Proposed IOSource reorg

I'm thinking to move the IOSource infrastructure into its own
subdirectory/namespace and turn the IOSourceRegistry into
iosource::Manager in alignment with the layout we've started to move
to with the logging/input/etc. I'd then move the classes derived from
IOSource into corresponding subdirectories, like this:

    src/iosource/
    src/iosource/Manager.{h,cc}
    src/iosource/IOSource.{h,cc}
    src/iosource/sources/pkt-src/PktSrc.{h,cc}
    src/iosource/sources/pkt-src/bpf/*
    src/iosource/sources/flow-src/*
    src/iosource/sources/dns-mgr/*
    src/iosource/sources/remote-serializer/*

The sources would turn into plugin components. New types of packet
sources (like netmap) would then go into iosource/pkt-src/foo/.

Does that make sense?

One piece where I'm unsure: would it be better to keep the remote
serializer out if this and instead do a separate serializer/ hierarchy
where all the current serialization/communication code goes?

Robin

Maybe best would be if the remote serializer code is refactored so the code that implements the IOSource interface lives in the iosource/ tree, while the code that implements Serializer interface lives in a separate serializer/ tree?

Though taking the reorg and plugin adaptation one step at a time would make sense to just stick it in iosource for now and then later consider what, if any, pieces to pull out and put in serializer/.

- Jon

Would the input framework code be morphed into iosource/sources or
continue living in it's own directory?

Re breaking out communication and serialization into it's own place,
it seems like it has a distinct function outside of i/o - it is used
by i/o, but it can work outside of the core functionality.

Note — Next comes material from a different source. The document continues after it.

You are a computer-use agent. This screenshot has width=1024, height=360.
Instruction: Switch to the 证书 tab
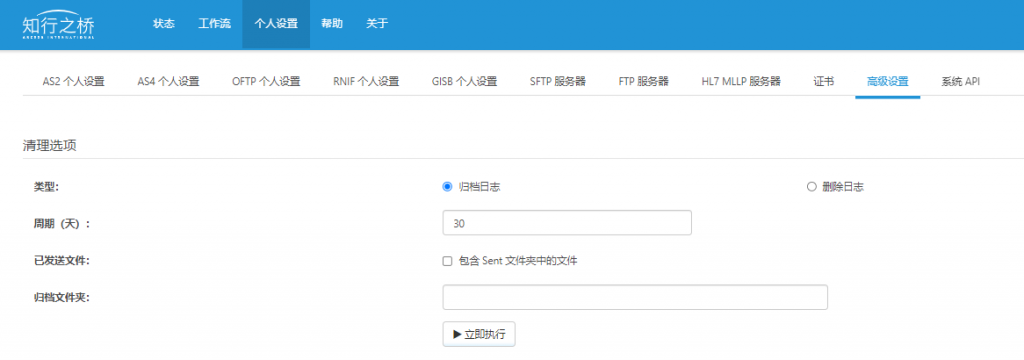[824, 82]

Making
this a one step at a time reorg as Jon suggests might be a less
complex and destructive way to go about that...

cheers,
scott

Could be an option, though I'm not immediately sure how well it would
split.

But one step at a time sounds good in any case, so I'll go ahead with
that and we can later see.

Robin

No, the input framework is separate. The threading manager could be
affected (it's an IOSource as well, and the input framework uses it)
but that's probably best left where it is for now as well (it's
actually a similar question as with RemoteSerializer; didn't realize
that yesterday).

Robin

To document our conversation from yesterday, flow-src should probably be thrown out and the netflow analyzer turned into a file analyzer. Extending the input framework to be able to open raw sockets would then enable us to create an input stream holding open a datagram socket and attach the netflow file analyzer to it. This would simplify the whole thing and make it possible to reuse the netflow analyzer code because we could yank netflow directly off the wire with it too (pending some analyzer infrastructure re-architecting).

  .Seth

As I'm working on the reorg, I propose to do the following:

    - Remove flow sources completely for now. Per below, we should
      eventually turn them into a file analyzer and at it doesn't look
      worth the effort (nor the ugliness) to migrate them over to the
      new structure first only to throw them out later. I'd be
      surprised if anybody is using them anyways.

    - Remove the secondary path from the packet-layer code. We have
      discussed this before and at that time decided for keeping the
      code; see [BIT-434] - Bro Tracker

      However, I propose to go ahead and remove now because (1) it
      doesn't really fit the new structure of making the API (mostly)
      pcap-independent (it never really fit in well in the first
      place, and has made the code a lot more complex); (2)
      large-conns.bro seems to be the only actual use case, which we
      don't ship with 2.x anymore, and I'm not convinced that by
      itself warrants a separate data path (can we find a different
      solution to the problem?); and (3) it would be quite a bit of
      additional effort to port the code and make sure it still works
      (we don't have any tests, not surprisingly).

Thoughts?

Robin

As I'm working on the reorg, I propose to do the following:

Everything sound good to me.

     large-conns.bro seems to be the only actual use case, which we
     don't ship with 2.x anymore, and I'm not convinced that by
     itself warrants a separate data path (can we find a different
     solution to the problem?)

I think the only reason that large-conns.bro used the secondary data path was to get access to more traffic that Bro might not be normally seeing due to being filtered out. With our change to a default open filter (and I don't see this changing anytime soon) we don't need the secondary path to let in more traffic than is normally allowed in.

  .Seth